AMD, Intel Intensify Battle For Market Dominance
The battle between the two took center stage at the XChange Tech Builder conference two weeks ago in Las Vegas, where executives from each company took turns trying to wow the gathering of about 200 system builders.
"Our technology was the backbone for 'Revenge of the Sith,' " Patrick Moorhead, vice president of global marketing for AMD's microprocessor business unit, told XChange attendees. "There were 10 to 15 guys who coded the entire movie," he said of the graphics-intensive George Lucas production. "It was pretty fascinating. It gave me an absolute understanding and knowledge of what is next and what is possible."
In its market battle with Intel, Sunnyvale, Calif.-based AMD has rolled out celebrity endorsements such as six-time Tour de France champion Lance Armstrong, the Ferrari Formula One racing team and now "Star Wars" producers to help promote its Opteron and Athlon64 processing platforms.
During AMD's XChange presentation, Gary Bixler, director of the company's North American system builder channel, led a demonstration of upgrading a single-core, dual-processor Opteron system to a dual-core system. The process, which included a BIOS upgrade, took about 15 minutes, and the demo ended with a 64-bit-enabled Microsoft Windows operating system recognizing four CPUs from the two dual-core processors in a single workstation.
While AMD focused on the processor technology itself, Intel pressed its message of "platformization" and the need for standardized building blocks. In an effort to continue channel momentum in the mobility space, Intel is working with third parties to provide a number of new, standardized "building blocks" for whitebooks to coincide with next year's launch of its planned Napa platform, the chip maker's executives said at the XChange Tech Builder conference.

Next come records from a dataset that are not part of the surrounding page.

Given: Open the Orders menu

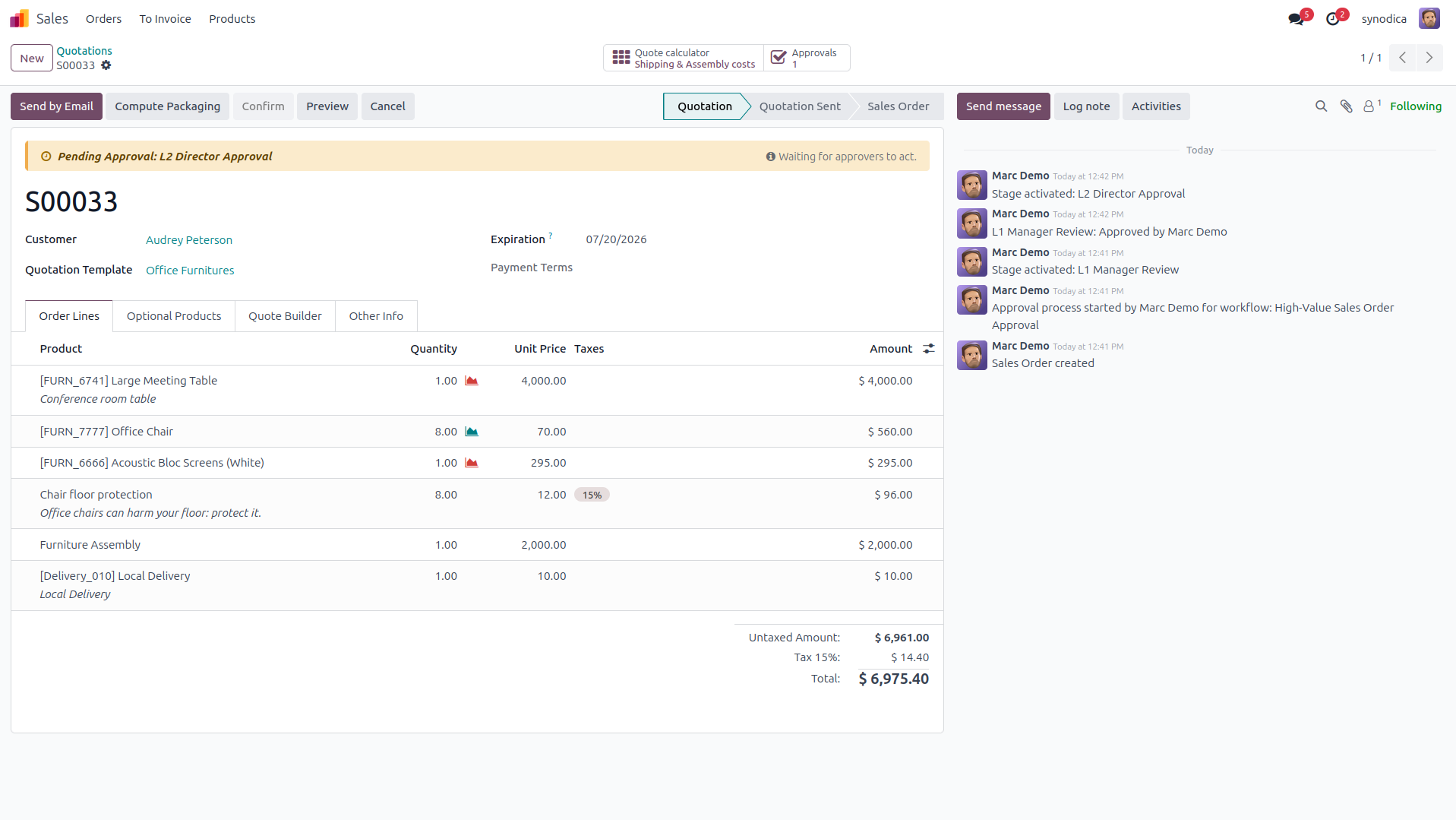Looking at the screenshot, I should pyautogui.click(x=103, y=19).
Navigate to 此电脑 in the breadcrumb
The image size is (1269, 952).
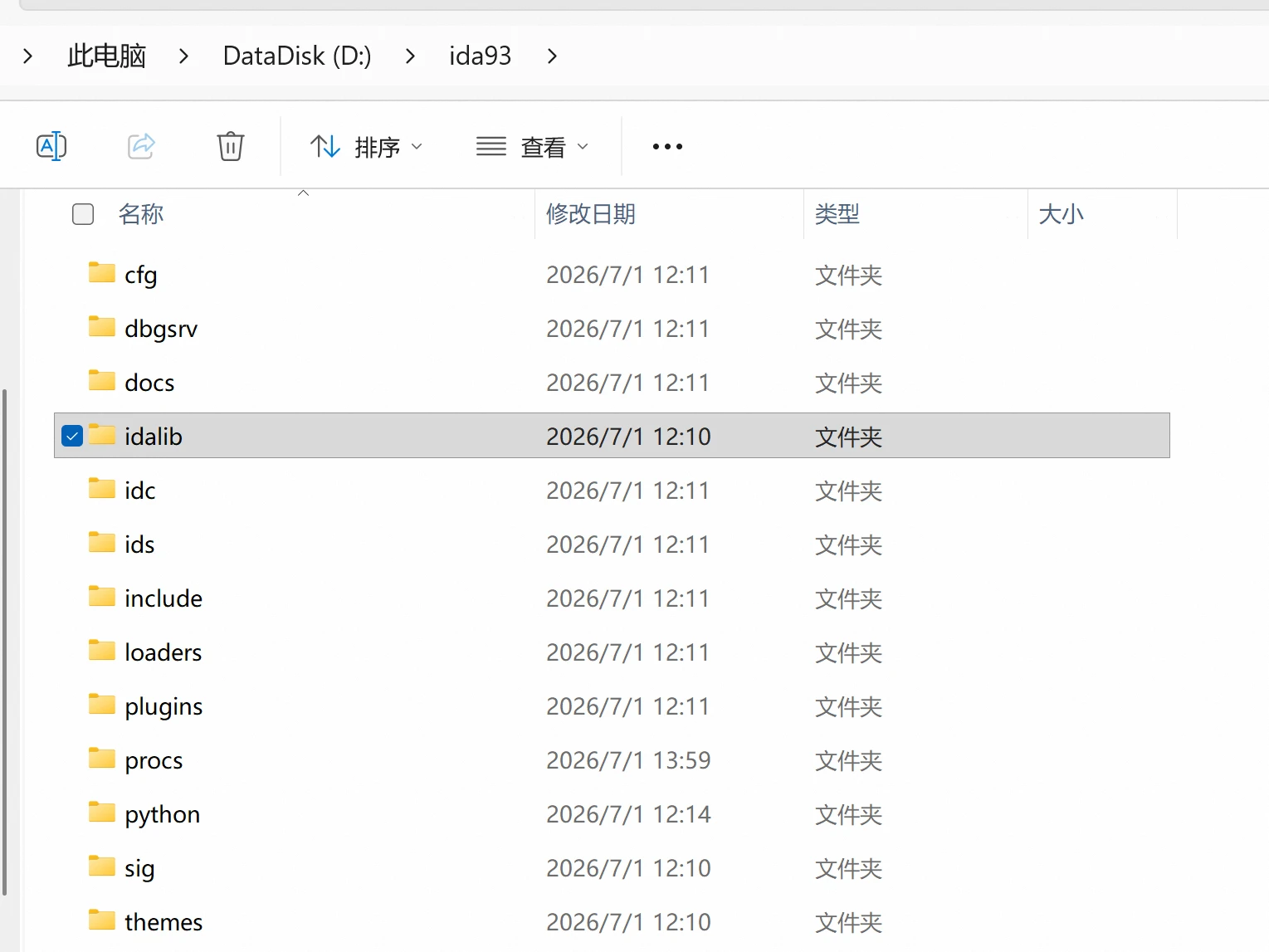tap(106, 56)
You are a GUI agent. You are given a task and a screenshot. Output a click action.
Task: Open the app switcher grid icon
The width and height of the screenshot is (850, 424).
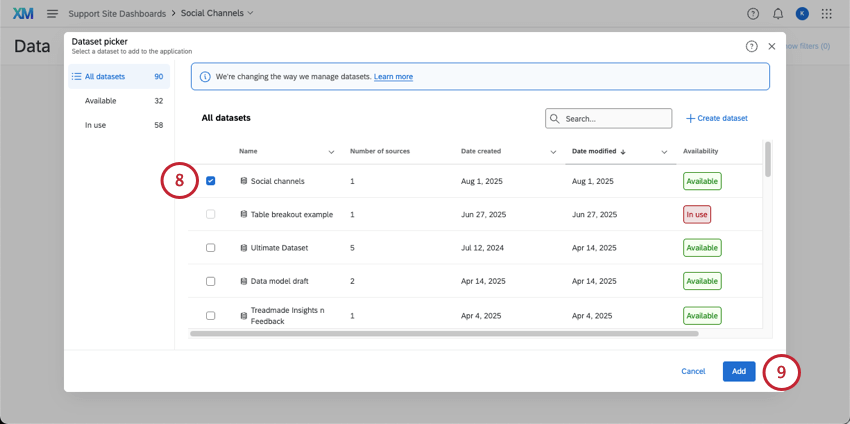[826, 13]
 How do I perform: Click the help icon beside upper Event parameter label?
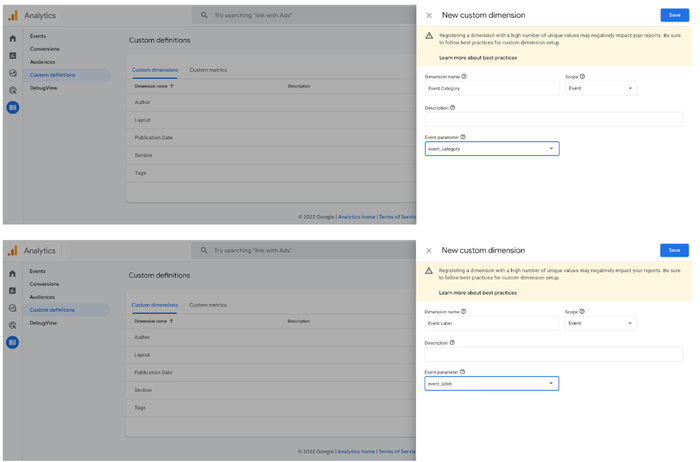point(463,137)
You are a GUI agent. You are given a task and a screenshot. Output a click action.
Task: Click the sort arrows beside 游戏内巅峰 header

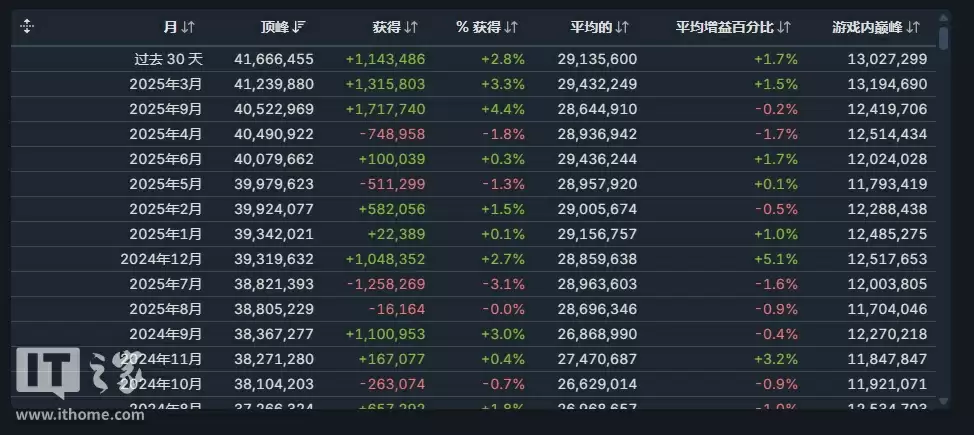point(914,26)
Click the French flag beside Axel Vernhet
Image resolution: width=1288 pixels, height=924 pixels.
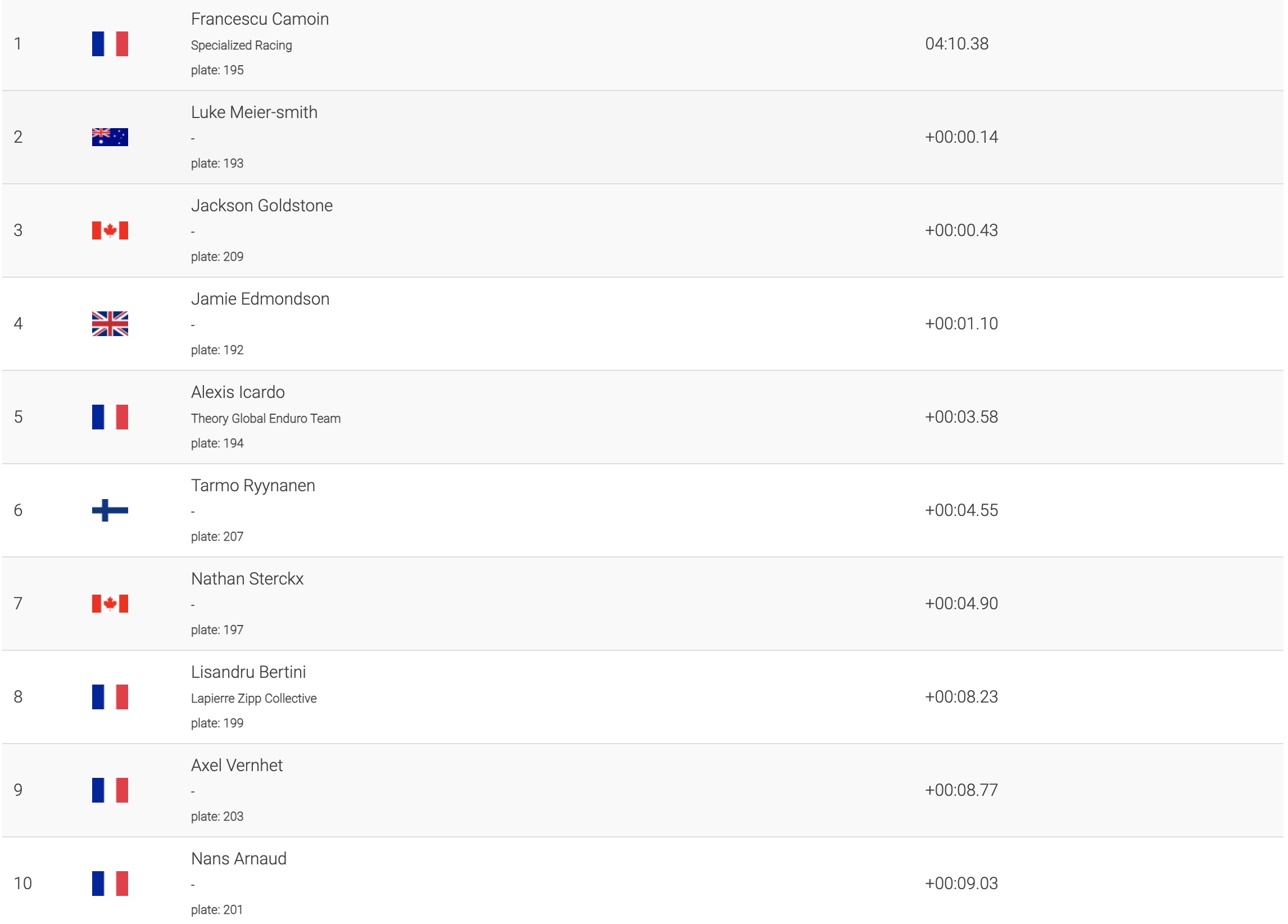[110, 790]
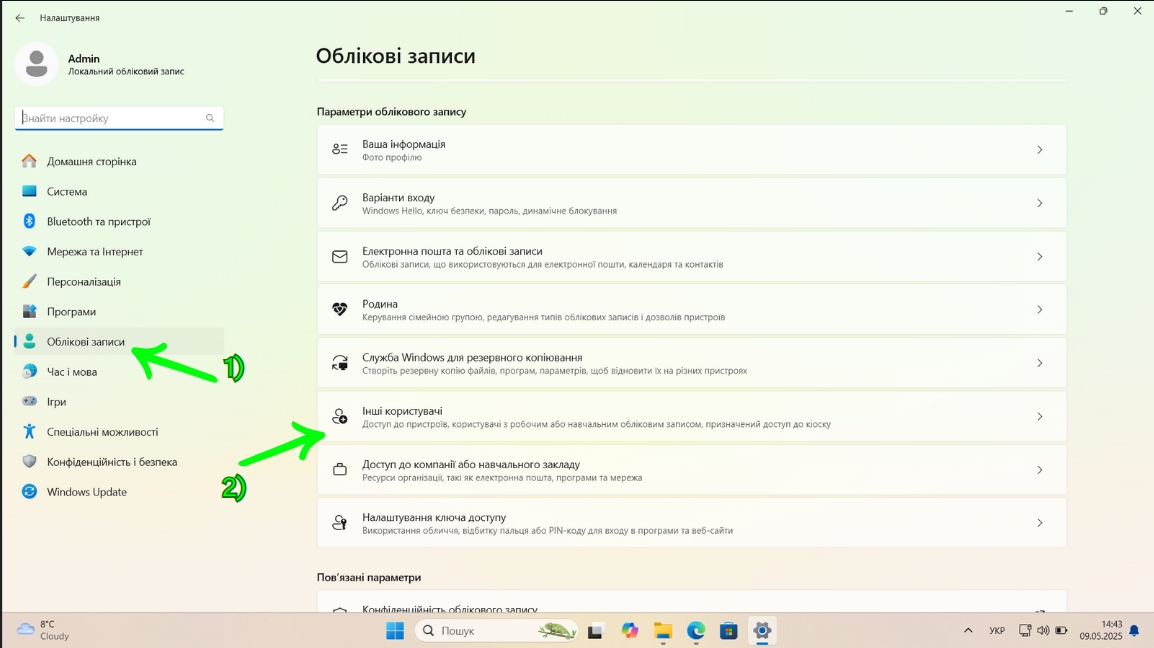Click the Знайти настройку search field
Screen dimensions: 1154x648
110,118
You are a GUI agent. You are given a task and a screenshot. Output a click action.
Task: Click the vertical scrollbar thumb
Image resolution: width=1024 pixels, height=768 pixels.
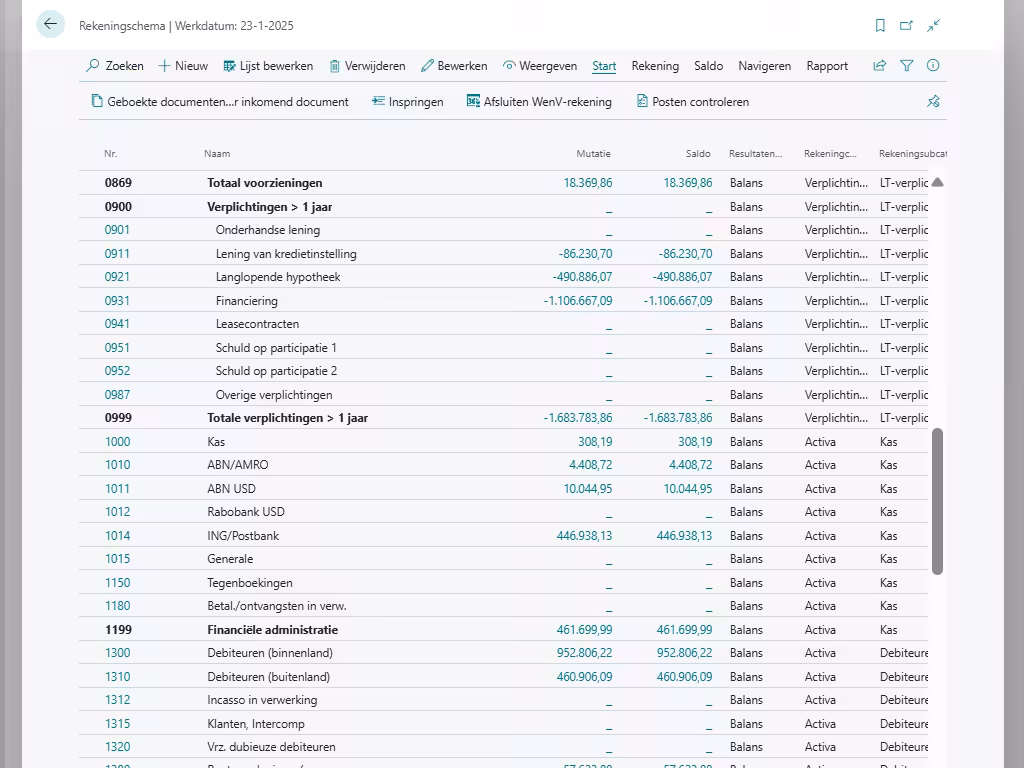(937, 502)
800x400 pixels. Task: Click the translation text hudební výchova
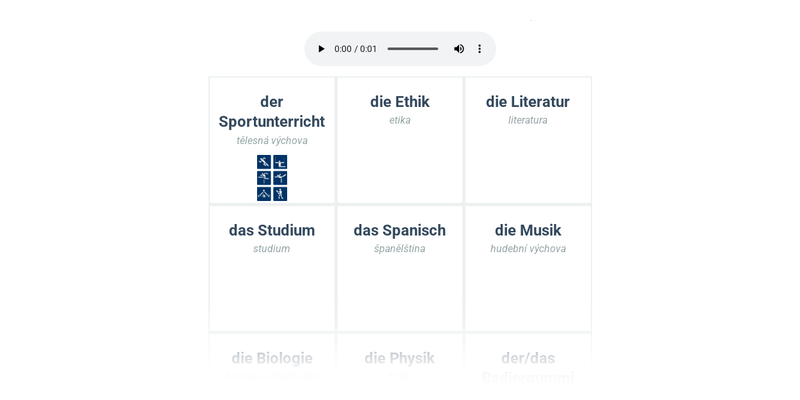pyautogui.click(x=528, y=249)
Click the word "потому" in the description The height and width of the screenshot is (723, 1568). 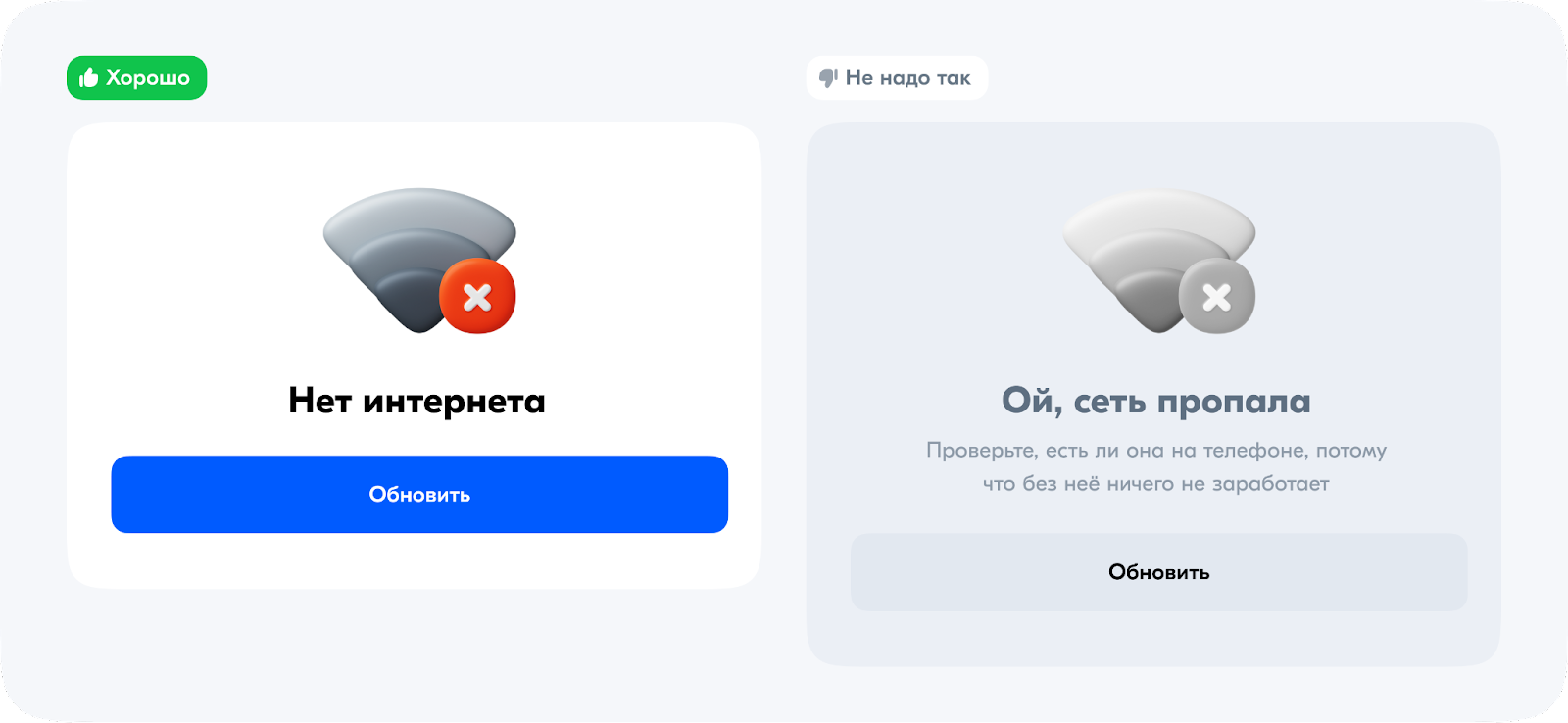(x=1351, y=451)
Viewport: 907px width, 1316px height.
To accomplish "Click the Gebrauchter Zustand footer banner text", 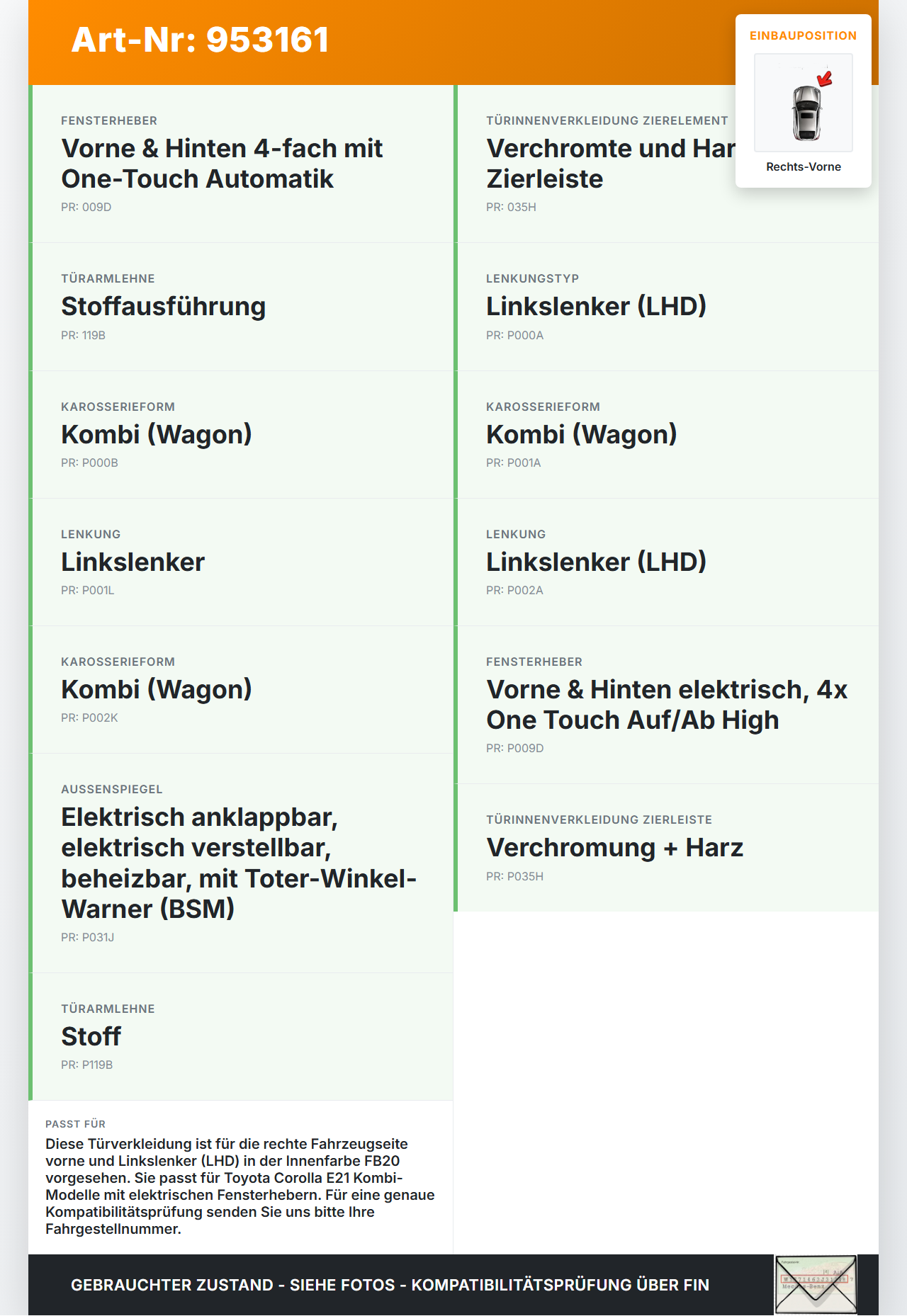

The Santa Clara, Calif.-based company has found the building blocks and platformization of its mobile platform, under the Centrino brand, has been largely responsible for the 22 percent growth of the technology in the North American channel.
"This isn't about unit volume growth," said Wes Sieker, Intel's North American channel marketing manager of mobile products. "It's about the entire industry having new opportunities to earn service revenue and revenue from security solutions, wireless networking and hot spot deployment."
Sieker said that prior to and after the Centrino launch in 2003, Intel worked with third-party component makers to provide more standardized building blocks for unbranded notebooks, or whitebooks. In addition, the Centrino platform itself combines a processor, a chipset and a Wi Fi card in one box, or platform.
Upon the early 2006 launch of the Napa platform, which will include a processor built with Intel's 65nm manufacturing process, "you might have LCD screens developed to common specifications that will work across multiple notebook platforms," Sieker told system builders at the conference. "You guys have been asking for standardization. This is the start of a multi-year process."
"The advent of 64-bit [Windows] operating systems finally being released, and adoption of 64-bit computing, is going to speed up AMD's trajectory," said Tim Ulmen, product manager for CDI, a Wichita, Kan.-based system builder.
Ulmen, whose company builds half its systems with AMD chips and half with Intel's, said supply issues with some of Intel's most popular chipsets—including its 865 chipset for desktops—have begun to emerge with potential to hamper some of Intel's sales.
Intel executives themselves have acknowledged some temporary component shortages, although they have not been specific about which components have been squeezed.